Sono quattro le persone arrestate per l’aggressione al carabiniere massacrato di botte a Castellammare di Stabia. Tra loro c’è anche un minorenne. In arresto anche l’uomo che ha derubato del borsello il militare mentre era steso a terra incosciente. Il militare è stato aggredito mentre cercava di sedare una lite in piazza Umberto, a due passi dalla Cassa Armonica.

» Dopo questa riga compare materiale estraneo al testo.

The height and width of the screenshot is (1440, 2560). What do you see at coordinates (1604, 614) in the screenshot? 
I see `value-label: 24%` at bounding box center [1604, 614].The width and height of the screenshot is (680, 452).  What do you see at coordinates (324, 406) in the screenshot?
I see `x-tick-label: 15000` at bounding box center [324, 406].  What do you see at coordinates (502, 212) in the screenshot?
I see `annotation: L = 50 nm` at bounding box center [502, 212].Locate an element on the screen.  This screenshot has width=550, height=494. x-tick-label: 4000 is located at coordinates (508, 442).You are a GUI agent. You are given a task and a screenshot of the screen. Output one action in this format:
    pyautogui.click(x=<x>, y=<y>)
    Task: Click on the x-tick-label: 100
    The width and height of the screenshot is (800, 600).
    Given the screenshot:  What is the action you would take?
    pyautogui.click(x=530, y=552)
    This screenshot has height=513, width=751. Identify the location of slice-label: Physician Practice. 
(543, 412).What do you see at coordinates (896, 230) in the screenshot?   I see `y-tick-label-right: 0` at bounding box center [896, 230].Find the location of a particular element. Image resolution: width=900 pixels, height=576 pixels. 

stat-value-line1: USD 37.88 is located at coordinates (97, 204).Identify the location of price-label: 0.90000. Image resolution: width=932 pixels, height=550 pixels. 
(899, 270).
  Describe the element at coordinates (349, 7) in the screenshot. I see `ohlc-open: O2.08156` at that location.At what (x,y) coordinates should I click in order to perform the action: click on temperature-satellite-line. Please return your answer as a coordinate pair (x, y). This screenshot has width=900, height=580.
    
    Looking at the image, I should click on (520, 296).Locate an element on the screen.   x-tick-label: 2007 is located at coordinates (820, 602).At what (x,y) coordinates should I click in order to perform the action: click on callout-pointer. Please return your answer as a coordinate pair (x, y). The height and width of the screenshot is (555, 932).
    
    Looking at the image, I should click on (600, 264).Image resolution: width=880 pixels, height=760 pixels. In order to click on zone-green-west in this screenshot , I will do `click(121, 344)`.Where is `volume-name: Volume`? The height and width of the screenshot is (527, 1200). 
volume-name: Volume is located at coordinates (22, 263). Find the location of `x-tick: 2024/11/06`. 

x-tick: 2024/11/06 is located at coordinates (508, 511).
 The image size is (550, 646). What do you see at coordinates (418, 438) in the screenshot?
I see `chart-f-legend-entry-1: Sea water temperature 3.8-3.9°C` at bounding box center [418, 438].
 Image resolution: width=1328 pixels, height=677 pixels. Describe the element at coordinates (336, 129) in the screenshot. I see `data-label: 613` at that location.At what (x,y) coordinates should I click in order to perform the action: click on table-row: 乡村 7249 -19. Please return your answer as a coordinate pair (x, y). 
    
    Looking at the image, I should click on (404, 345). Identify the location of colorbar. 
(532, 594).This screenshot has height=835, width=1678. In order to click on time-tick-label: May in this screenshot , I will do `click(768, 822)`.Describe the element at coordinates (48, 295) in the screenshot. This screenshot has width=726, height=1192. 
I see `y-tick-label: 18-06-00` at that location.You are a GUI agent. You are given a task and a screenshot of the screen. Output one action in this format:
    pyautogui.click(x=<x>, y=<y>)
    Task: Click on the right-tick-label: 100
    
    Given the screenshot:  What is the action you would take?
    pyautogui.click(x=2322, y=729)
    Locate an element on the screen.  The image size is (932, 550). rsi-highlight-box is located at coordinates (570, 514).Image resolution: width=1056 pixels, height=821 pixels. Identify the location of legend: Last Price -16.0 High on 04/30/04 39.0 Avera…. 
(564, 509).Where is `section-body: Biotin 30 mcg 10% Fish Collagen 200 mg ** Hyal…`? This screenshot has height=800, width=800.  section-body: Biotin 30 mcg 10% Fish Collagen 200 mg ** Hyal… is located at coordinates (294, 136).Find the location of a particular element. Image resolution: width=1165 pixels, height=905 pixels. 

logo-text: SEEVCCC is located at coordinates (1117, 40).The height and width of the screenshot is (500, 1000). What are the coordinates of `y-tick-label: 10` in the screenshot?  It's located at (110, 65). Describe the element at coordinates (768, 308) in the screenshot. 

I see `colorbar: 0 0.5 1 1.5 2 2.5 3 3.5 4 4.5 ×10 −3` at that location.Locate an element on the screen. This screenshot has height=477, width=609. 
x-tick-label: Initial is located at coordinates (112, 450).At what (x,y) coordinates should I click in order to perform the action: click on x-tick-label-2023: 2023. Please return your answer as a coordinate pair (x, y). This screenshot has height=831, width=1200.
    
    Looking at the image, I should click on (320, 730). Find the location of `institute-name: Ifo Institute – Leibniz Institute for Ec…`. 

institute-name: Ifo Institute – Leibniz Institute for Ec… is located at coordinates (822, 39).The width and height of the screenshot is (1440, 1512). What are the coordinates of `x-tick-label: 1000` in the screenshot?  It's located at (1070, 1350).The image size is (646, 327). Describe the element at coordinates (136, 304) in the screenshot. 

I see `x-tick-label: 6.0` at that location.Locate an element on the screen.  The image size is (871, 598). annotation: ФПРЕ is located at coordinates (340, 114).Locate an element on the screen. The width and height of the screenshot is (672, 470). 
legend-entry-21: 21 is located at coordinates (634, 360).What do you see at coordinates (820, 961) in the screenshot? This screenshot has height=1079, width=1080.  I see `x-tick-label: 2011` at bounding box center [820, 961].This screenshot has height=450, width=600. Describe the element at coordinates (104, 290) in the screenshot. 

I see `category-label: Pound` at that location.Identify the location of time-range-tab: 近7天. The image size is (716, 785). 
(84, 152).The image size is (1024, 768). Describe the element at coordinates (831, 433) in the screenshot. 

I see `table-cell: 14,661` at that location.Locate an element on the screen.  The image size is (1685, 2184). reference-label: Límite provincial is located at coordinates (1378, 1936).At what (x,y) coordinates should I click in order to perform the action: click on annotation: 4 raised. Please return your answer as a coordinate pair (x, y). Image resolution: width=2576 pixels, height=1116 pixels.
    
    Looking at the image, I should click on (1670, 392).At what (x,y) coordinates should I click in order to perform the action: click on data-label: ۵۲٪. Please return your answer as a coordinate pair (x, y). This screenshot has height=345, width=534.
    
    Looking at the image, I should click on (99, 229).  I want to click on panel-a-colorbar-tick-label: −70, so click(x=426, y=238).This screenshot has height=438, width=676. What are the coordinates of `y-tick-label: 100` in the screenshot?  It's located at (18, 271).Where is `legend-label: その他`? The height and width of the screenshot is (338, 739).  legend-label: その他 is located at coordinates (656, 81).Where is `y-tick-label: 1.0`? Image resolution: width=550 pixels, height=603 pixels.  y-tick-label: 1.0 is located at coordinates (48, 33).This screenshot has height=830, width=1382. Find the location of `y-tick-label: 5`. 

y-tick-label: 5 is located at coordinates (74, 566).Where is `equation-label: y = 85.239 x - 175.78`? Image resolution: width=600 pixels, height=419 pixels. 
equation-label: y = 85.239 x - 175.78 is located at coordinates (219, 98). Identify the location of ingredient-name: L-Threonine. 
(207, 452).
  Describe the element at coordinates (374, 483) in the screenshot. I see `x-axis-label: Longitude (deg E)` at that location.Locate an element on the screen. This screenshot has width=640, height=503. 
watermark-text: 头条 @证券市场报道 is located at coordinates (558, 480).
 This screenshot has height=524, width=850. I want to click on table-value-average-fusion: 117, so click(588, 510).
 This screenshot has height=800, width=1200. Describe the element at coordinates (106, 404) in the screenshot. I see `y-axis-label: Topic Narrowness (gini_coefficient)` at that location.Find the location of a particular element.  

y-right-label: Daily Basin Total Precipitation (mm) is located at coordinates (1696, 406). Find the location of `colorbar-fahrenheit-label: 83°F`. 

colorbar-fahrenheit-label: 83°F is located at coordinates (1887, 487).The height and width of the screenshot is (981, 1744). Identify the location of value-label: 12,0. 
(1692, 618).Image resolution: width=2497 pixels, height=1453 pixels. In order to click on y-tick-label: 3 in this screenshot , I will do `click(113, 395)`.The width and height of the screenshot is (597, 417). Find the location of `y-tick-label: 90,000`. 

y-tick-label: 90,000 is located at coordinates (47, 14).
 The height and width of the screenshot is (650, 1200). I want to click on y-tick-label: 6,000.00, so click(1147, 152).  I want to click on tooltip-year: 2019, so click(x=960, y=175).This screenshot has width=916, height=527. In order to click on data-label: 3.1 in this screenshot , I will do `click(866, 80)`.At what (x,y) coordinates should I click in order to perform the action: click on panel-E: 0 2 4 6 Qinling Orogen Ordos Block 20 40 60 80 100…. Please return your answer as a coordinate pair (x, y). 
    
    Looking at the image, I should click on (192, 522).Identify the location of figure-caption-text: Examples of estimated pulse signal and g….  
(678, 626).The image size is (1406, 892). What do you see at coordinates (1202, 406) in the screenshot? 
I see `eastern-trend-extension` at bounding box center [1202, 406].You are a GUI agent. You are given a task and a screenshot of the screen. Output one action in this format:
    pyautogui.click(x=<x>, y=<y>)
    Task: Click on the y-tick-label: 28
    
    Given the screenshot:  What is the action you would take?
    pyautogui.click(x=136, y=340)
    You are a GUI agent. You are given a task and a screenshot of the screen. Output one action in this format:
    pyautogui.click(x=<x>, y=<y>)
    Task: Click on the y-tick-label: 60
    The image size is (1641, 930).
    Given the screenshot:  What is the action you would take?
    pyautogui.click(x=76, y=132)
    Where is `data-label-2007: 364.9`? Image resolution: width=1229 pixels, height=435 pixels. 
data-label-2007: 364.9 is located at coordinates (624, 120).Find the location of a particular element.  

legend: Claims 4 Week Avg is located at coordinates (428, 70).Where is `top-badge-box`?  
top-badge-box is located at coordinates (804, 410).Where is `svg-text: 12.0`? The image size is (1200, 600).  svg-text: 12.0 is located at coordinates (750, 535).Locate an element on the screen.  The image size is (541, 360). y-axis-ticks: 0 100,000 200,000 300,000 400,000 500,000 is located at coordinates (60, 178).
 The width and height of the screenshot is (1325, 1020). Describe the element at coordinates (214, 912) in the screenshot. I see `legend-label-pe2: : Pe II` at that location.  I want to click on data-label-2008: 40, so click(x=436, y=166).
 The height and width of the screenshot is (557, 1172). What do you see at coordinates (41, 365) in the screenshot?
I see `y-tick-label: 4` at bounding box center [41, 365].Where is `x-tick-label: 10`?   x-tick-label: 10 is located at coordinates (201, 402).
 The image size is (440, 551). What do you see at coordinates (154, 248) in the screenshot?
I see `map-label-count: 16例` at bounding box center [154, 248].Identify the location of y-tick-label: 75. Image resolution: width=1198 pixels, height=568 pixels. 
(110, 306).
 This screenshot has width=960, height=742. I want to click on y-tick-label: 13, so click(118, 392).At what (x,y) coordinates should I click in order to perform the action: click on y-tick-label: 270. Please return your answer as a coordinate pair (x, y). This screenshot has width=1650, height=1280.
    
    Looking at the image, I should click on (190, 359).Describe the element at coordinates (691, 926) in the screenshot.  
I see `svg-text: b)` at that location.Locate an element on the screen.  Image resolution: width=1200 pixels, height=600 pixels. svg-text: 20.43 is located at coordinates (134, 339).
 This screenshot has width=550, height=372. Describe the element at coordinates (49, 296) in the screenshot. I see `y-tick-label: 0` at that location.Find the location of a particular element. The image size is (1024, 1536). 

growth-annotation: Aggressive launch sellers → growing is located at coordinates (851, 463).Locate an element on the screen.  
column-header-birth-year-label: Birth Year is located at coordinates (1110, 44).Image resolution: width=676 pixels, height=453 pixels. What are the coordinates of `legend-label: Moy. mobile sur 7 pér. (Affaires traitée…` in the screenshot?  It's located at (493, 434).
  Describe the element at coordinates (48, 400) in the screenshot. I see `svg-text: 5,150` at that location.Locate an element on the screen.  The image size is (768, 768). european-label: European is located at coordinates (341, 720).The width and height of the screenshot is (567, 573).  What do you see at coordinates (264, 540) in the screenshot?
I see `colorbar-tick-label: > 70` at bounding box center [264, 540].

Il carabiniere era fuori dal servizio quando ha visto la rissa nata dopo un incidente tra due scooter ed è subito intervenuto. Il militare è in servizio alla stazione di Gragnano e stava tranquillamente trascorrendo il venerdì sera a passeggio con la moglie e la famiglia. Intervenuto nella rissa è stato prima investito da uno scooter e poi colpito ripetutamente con calci e pugni, con un casco e anche con delle sedie prese dai locali vicini. Steso a terra in una pozza di sangue ha perso conoscenza. Intanto gli aggressori sono fuggiti lasciando perdere le loro tracce.

L’ambulanza non riusciva ad arrivare a causa dell’ingorgo creato dalla lite. Poi è stato trasportato all’ospedale San Leonardo in gravi condizioni. I medici lo hanno giudicato guaribile in 25 giorni. Sul posto sono subito intervenuti gli agenti della polizia locale e i Carabinieri della locale Compagnia e del Nucleo Investigativo di Torre Annunziata. Grazie alle telecamere di sorveglianza sono riusciti ad individuare i responsabili dell’aggressione: sono stati arrestati 3 uomini di 27, 22 e 19 anni (di cui 2 pregiudicati) e un diciassettenne. Arrestato anche un 42enne pregiudicato, estraneo alla rissa che ha approfittato dello stato di incoscienza del carabiniere per derubarlo del borsello. Trovato in possesso degli effetti personali del militare e conseguentemente arrestato.